Nutshell Wisdom: Choose Your Personal Motto

choose your personal motto

Maria let out a big sigh, releasing more frustration about what she called her family from hell. “I swear that my mother’s motto was ‘Life is hard and it will only get harder,’” Maria said.

“What is your motto?” I asked her in response.

Maria’s brow furrowed, she pursed her mouth, thinking. It’s fun to occasionally ask a question a client doesn’t see coming.

“Oh sh–,” Maria said as her shoulders dropped as if she were being literally deflated, “I think that may be my motto too.”

Later in the session I suggested that Maria trade in her mom’s motto for a new one. We decided that in making the trade it was as important that the motto have some credibility (believability) to her as it was for the motto to be positive. After a few edits, Maria chose, “Life can be tough, but so am I.”

Maybe later she will change it to “Life’s a breeze,” or “Nothing can stop me,” something that doesn’t reinforce her inherited mother’s belief that life has to be so tough. For starters, Maria had definitely traded up.
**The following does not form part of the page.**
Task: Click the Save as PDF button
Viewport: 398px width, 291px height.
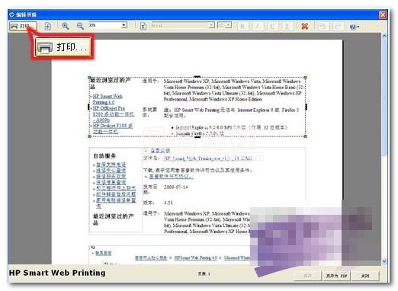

In the days following that session with Maria, I asked other people — clients and friends — about mottos. “If your dad (or mom) would have had a personal motto guiding his (or her) life,” I would ask, “what would it be?” I also asked, “Do you have a personal motto?” and “Are you satisfied with your personal motto?” and “What motto would you create or choose for yourself?”

One client knew instantly what his motto’s were. He had two and they are …

“True Freedom is being able to dance in your chains.” – Fredrich Nietzsche
and

“God has called me to be faithful, not successful.” – Mother Teresa

Others responded with a mix of original slogans and favorite quotations. For instance, on the positive side…

Do your best, but nothing more.

“Do the thing and you will have the power.” – Ralph Waldo Emerson

“There is only one success: to be able to spend your life in your own way.” – Christopher Morley

If you really want something, never give up.

“A wise man makes more opportunities than he finds.” – Francis Bacon

On the more negative side …

Take care of everybody, all of the time.

When in doubt, do nothing.

Life is scary, very scary.

Invisibility is always preferable.

Don’t ever rock the boat.

You deserve a break, I don’t.

One person even quoted W.C. Fields:

“If at first you don’t succeed, try again. Then quit. No use being a damn fool about it.”

I like the idea of self-respect being based on the 2-step plan of 1.) clearly define your value system, and 2.) live as congruently as you can with those values. Identifying, creating, or choosing your own personal motto is an excellent and very simple way of remaining accountable.
So when I am becoming obsessed with whether or not this article is exactly like what it “should” be, I can remember one of my personal motto’s — “perfection is not an option” or “everything is a phase” — to help me loosen my grip on perfectionism.

Give it a try. What were the personal motto’s of your parents? What is your motto? And most importantly, what do you want your motto to be?

I like one I learned from one of the Bill & Ted movies: “The best place to be is HERE; The best time to be is NOW.” Or Bill & Ted’s original motto: “Be excellent to yourselves.”

Wisdom comes from the most unexpected places.